*Exercise aim*: Give back, exactly as written, the lines from the first line of the data below through the line with "Viewport: 576px width, 1024px height.", and omit the pictures.

*Data to examine*:
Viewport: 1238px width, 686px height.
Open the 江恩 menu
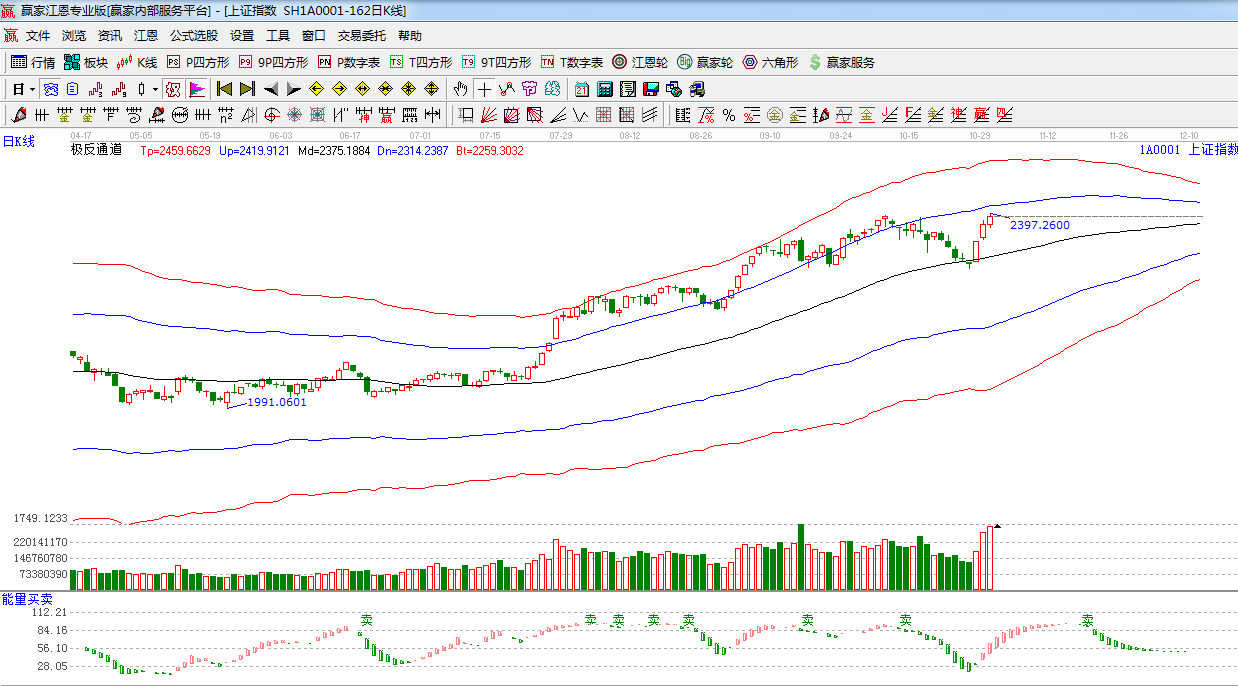pos(146,35)
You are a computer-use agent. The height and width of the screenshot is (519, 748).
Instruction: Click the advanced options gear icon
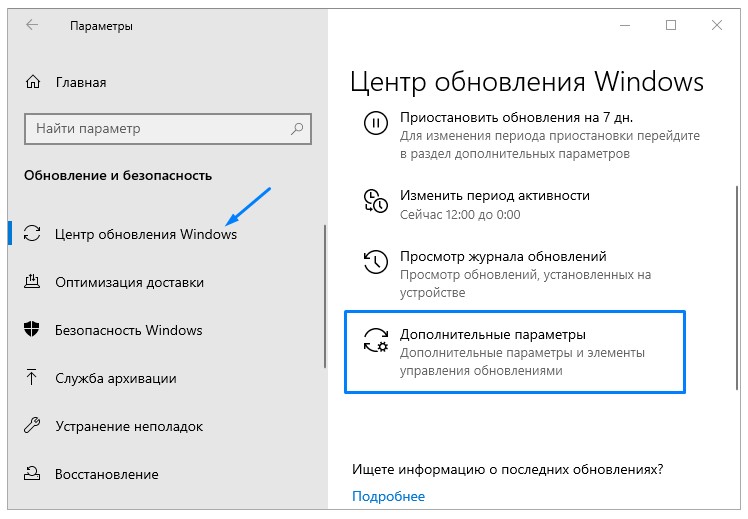click(x=375, y=340)
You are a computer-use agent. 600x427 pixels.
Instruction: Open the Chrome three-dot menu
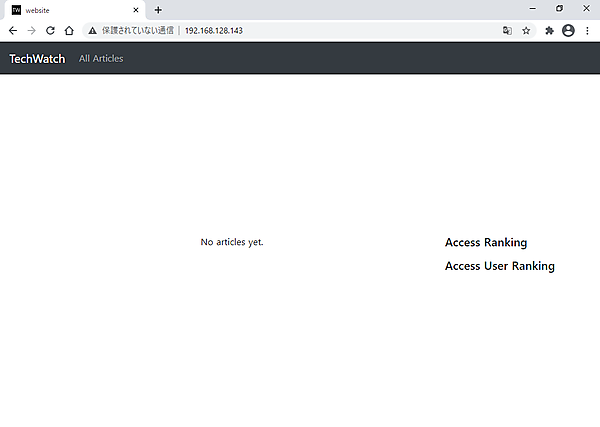pyautogui.click(x=587, y=30)
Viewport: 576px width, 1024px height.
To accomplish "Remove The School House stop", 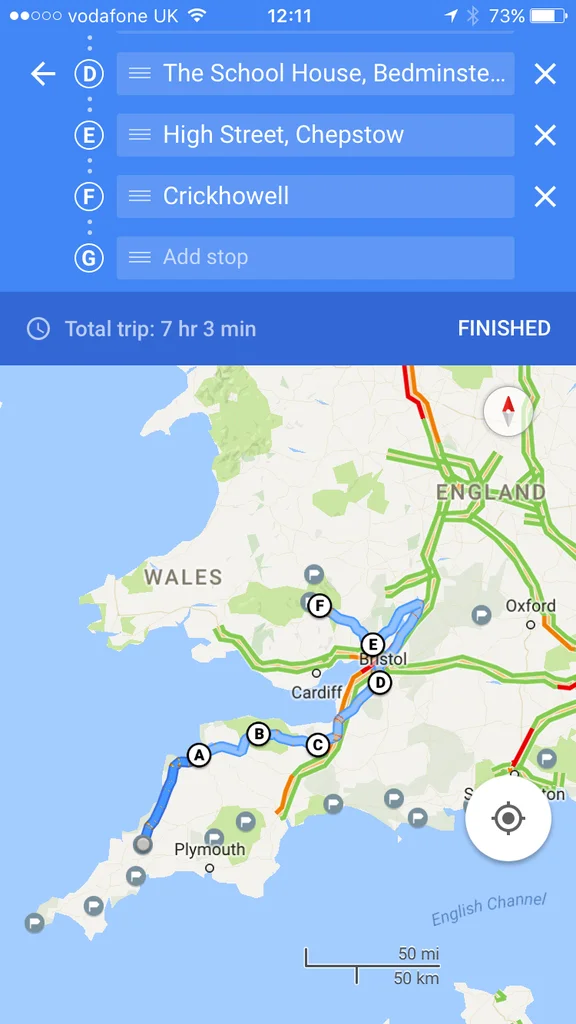I will pyautogui.click(x=545, y=74).
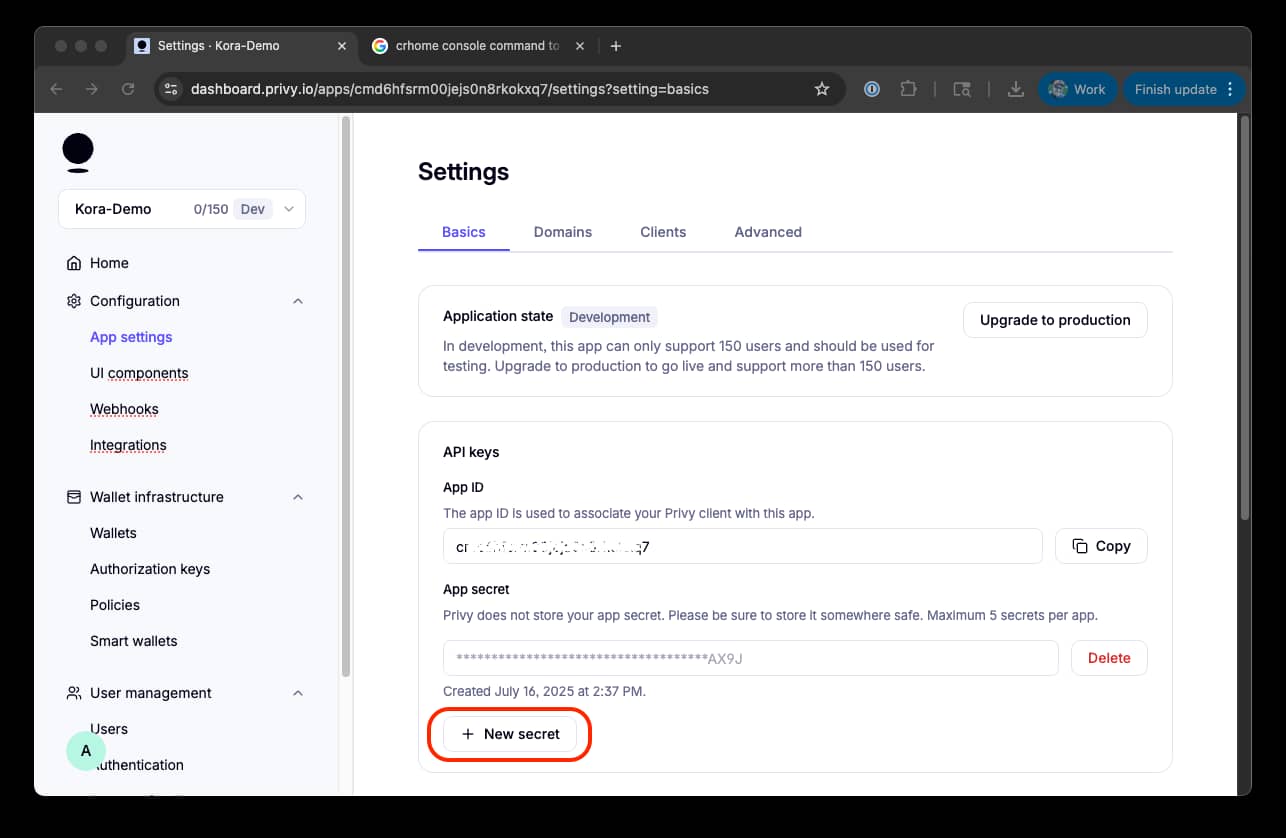Open a new browser tab with plus icon
Image resolution: width=1286 pixels, height=838 pixels.
pyautogui.click(x=616, y=46)
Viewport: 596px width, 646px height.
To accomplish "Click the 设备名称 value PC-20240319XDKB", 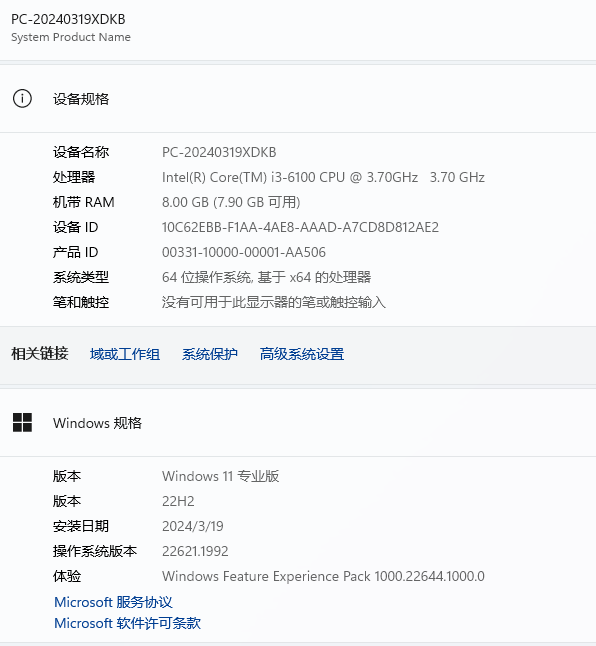I will pyautogui.click(x=219, y=152).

*Solved exercise*:
Viewport: 1238px width, 686px height.
Open the 江恩 menu
pos(146,35)
You are a computer-use agent. The height and width of the screenshot is (519, 748).
Instruction: Click the advanced options gear icon
click(x=375, y=340)
You are a computer-use agent. 600x427 pixels.
Instruction: Open the Chrome three-dot menu
pyautogui.click(x=587, y=30)
Viewport: 576px width, 1024px height.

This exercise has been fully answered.